“This is a big step toward the sunset of the combustion engine,” said Nick Nigro, founder of EV research group Atlas Public Policy. “Autos have to make tough choices in the near term about the kind of product they’re going to invest in and which products and product lines they’re willing to sunset in favor of electrification.”

The EPA’s EV projections are more aggressive than Biden’s goal, which was supported by major automakers nearly two years ago.

Biden’s executive order called for ZEVs — battery-electric, plug-in hybrid and fuel cell — to make up 50 percent of new-vehicle sales by 2030. Since then, more automakers have committed to EV-only goals, with some aiming to surpass the target and others lagging behind it.

But unlike Biden’s ZEV goal and automakers’ voluntary commitments, the EPA’s car pollution standards must be followed.

“This regulation … is providing some binding limits and holding manufacturers accountable to those promises,” said Dave Cooke, senior vehicles analyst at the Union of Concerned Scientists. “But I don’t think that this is moving beyond where the auto industry itself was well-positioned to be.”

Automakers already will have invested $1.2 trillion in electrification globally by 2030, according to the Alliance for Automotive Innovation, which represents many of the automakers aiming for between 40 and 50 percent U.S. sales of ZEVs in that time frame.

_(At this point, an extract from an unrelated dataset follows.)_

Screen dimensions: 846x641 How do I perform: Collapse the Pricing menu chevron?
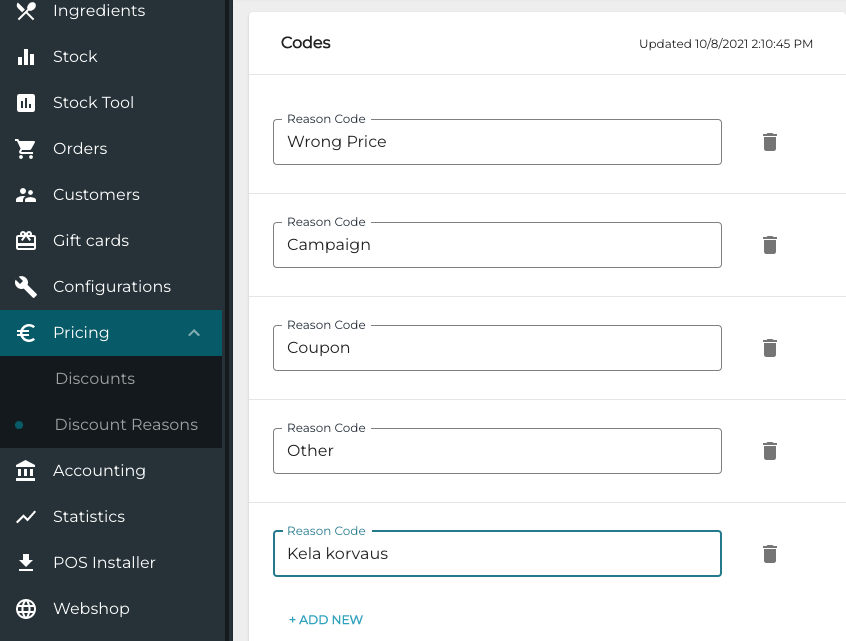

In the U.S., automakers and their battery partners have committed at least $110 billion to electrify their products.

Those investments, in part, have been driven by policies such as manufacturing incentives and consumer tax credits in the Inflation Reduction Act as well as funding for EV chargers and updates to the electric grid in the Infrastructure Investment and Jobs Act.

Neither of those laws was enacted when Biden set the ZEV goal in 2021.

“Today, both of these massive investment laws are in place that should be expediting the ability of car and truck manufacturers to meet more ambitious standards than what the president expected in 2021,” said Margo Oge, a former director of the EPA’s Office of Transportation and Air Quality.

She referred to the standards as “the single most important regulatory initiative by the Biden administration” to combat climate change.

Still, of the EPA’s proposal, Alliance CEO John Bozzella said it was “aggressive by any measure,” adding that the 50 percent target “was always a stretch goal” reliant on several conditions, such as supportive public policies, widespread and reliable EV charging infrastructure, vehicle affordability and access to battery critical minerals.

“The question isn’t can this be done, it’s how fast it can be done,” he said, “and how fast will depend almost exclusively on having the right policies and market conditions in place to achieve the shared goal of a net-zero carbon automotive future.”

One big risk to that future, however, is infrastructure, which Nigro referred to as one of the major challenges and unknowns for achieving the targets, calling the current U.S. policy framework “insufficient to the task.”

“Whether it be electric utilities or charging providers, they’re not positioned to be able to build the amount of infrastructure that’s necessary to meet the demand that is likely to come with not just the EPA rule but what the auto industry was already doing,” he said.